THE EXERCISE = Please repeat the records below word for word, leaving out the pictures.

GIVEN RECORDS =
- - -
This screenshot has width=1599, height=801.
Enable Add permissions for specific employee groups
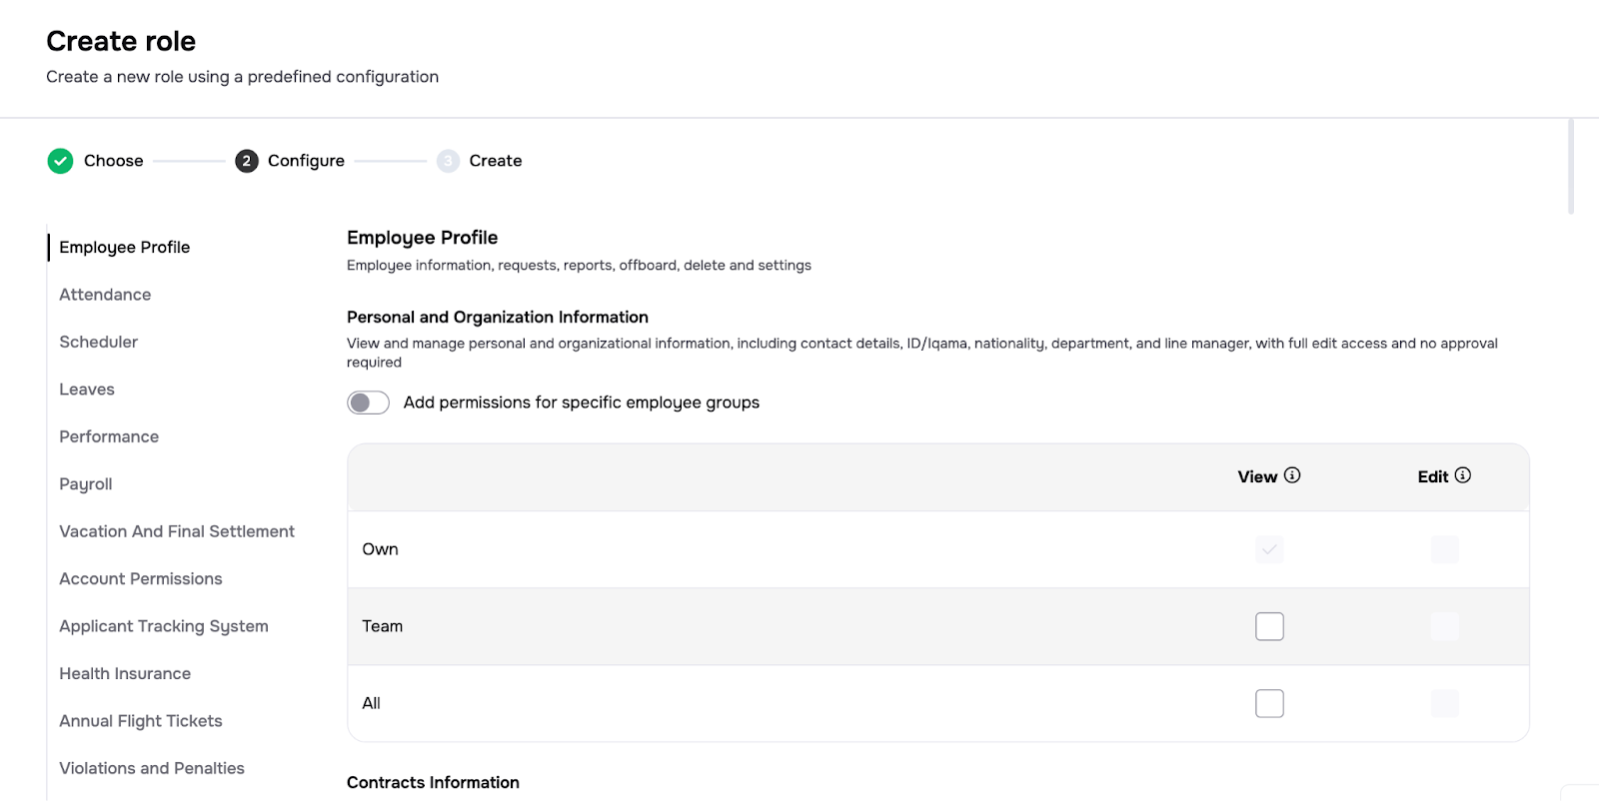pos(368,402)
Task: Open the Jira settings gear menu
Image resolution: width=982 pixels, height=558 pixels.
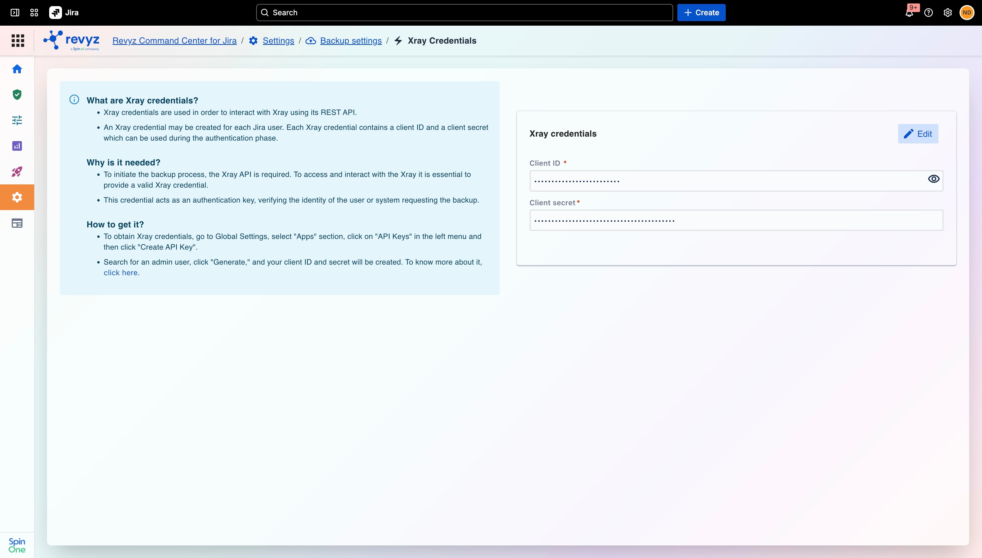Action: pos(948,13)
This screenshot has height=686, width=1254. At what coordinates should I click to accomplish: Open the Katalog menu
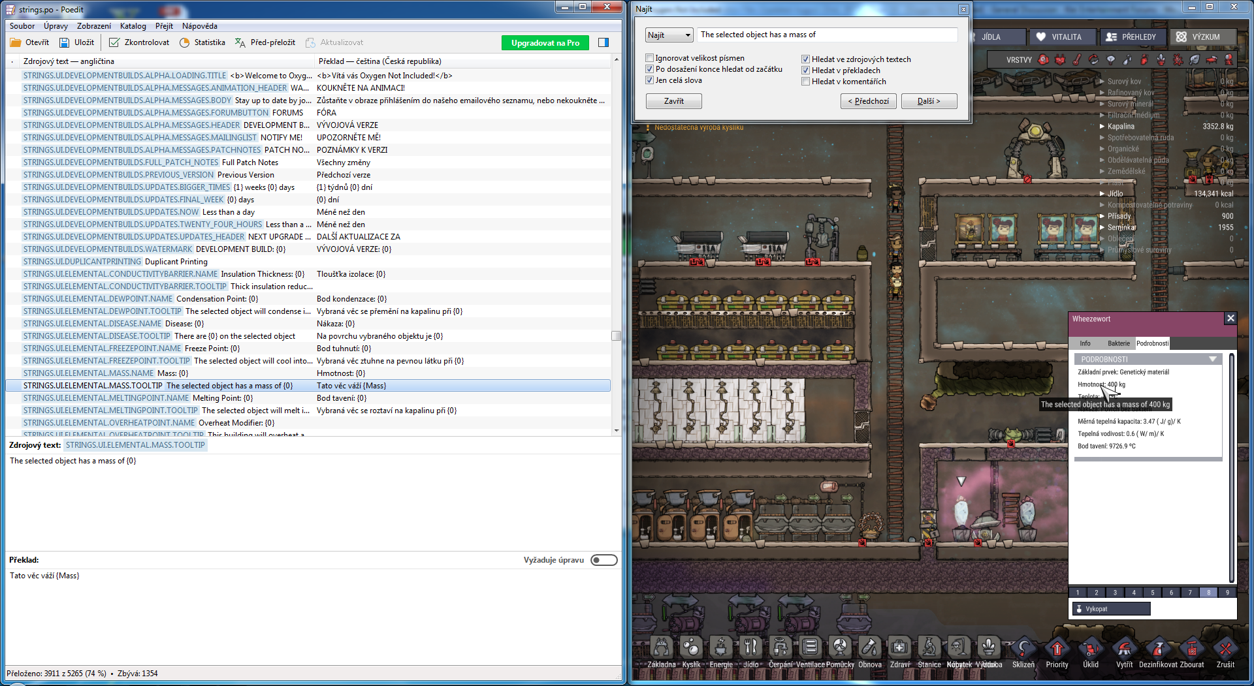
- - -
ANSWER TO THE TASK =
This screenshot has width=1599, height=801.
Enable Add permissions for specific employee groups
pos(368,402)
Task: Open the Jira settings gear menu
Image resolution: width=982 pixels, height=558 pixels.
Action: pos(948,13)
This screenshot has height=686, width=1254. At what coordinates should I click to accomplish: Open the Katalog menu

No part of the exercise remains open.